Short guide RNAs target Cas proteins to specific genomic loci enabling efficient gene editing in animals and plants. We have developed a conceptually similar method, called piRNA interference (piRNAi), where 21nt 'guide' piRNAs target the PRG-1 Argonaute to specific mRNAs for transcriptional and post-transcriptional gene silencing of up to four genes simultaneously. Six guide piRNAs are encoded in short synthetic gene fragments and expressed from simple extrachromosomal arrays without cloning. We test specific models for piRNA function, targeting requirements, evolutionary conservation, and inherited silencing using piRNAi. First, we demonstrate that endogenous genes (
him-5,
him-8,
spe-8, and
spe-12) are not protected from piRNA-mediated silencing. piRNAi can silence a ubiquitously expressed gfp in the female and male germline, with silencing persisting through embryogenesis until approximately the 100-cell stage.
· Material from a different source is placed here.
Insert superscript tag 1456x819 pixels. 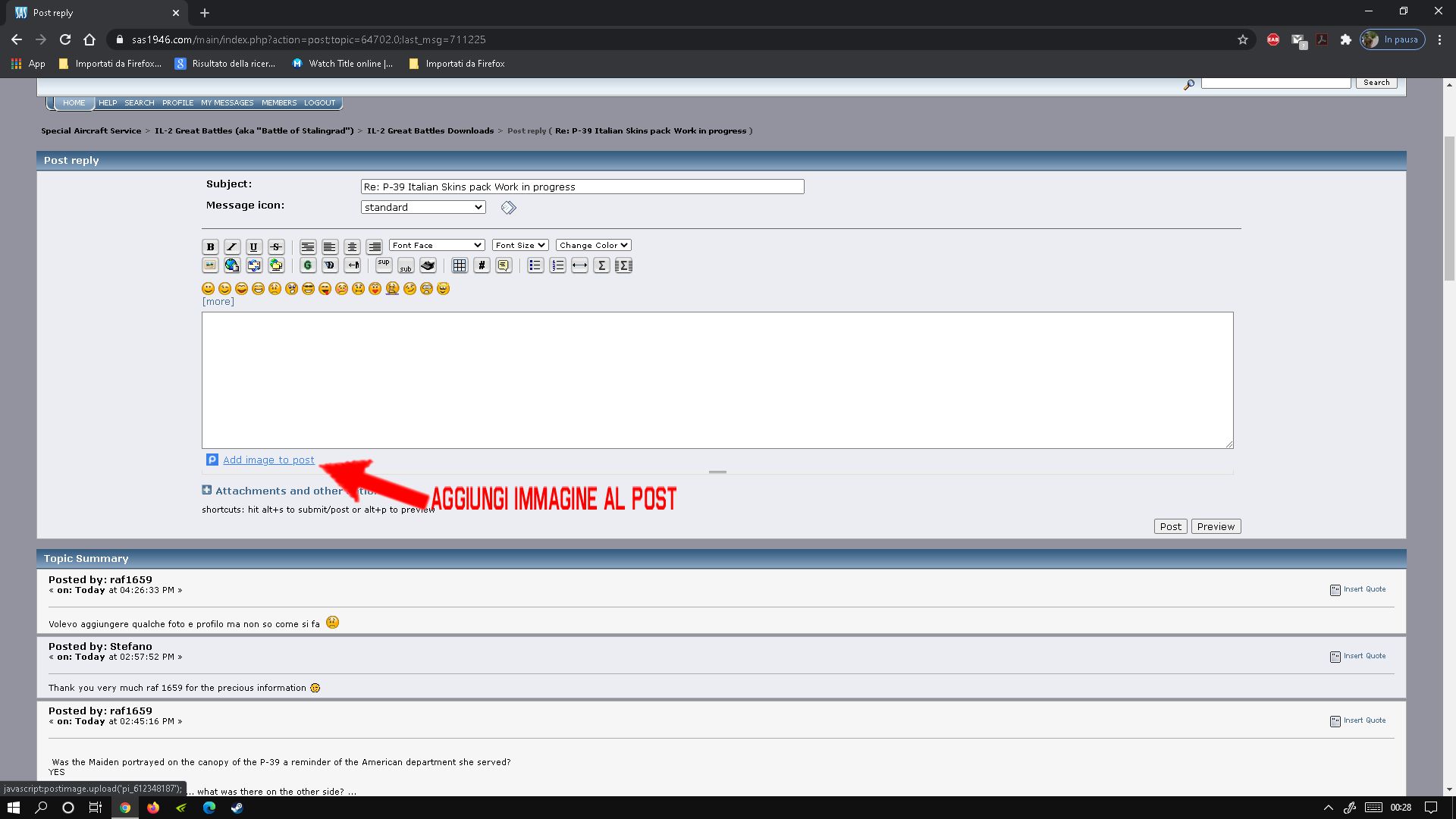(384, 265)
Silencing requires the piRNA pathway (
prg-1 and
prde-1), but H3K9 methyltransferases (
set-25,
set-32,
met-2), P-granule components (
pgl-1,
mut-7,
znfx-1), and the nuclear RNAi pathway (
nrde-1,
nrde-2,
nrde-3,
hrde-1) are not required. Second, piRNAi silences genes robustly when targeting exons but not introns or untranslated regions. Furthermore, piRNA silencing tolerates 1-2 mismatches in the seed region and up to four mismatches overall. Third, we confirm that the piRNA pathway is evolutionarily conserved by silencing a
him-5 homolog in C. briggsae using C. elegans piRNA transcriptional units. Finally, we use piRNAi to develop a new assay for studying transgenerational silencing. Previous studies have demonstrated that piRNAs can semi-permanently silence gfp (RNAe or paramutation). We identify two novel genes,
him-5 and
him-8, that show four and six generations of
hrde-1 dependent heritable silencing, respectively, but no paramutation. piRNAi should be a useful tool in C. elegans for transient gene silencing in the germline and may be particularly suitable for studying piRNA biology and heritable epigenetic silencing.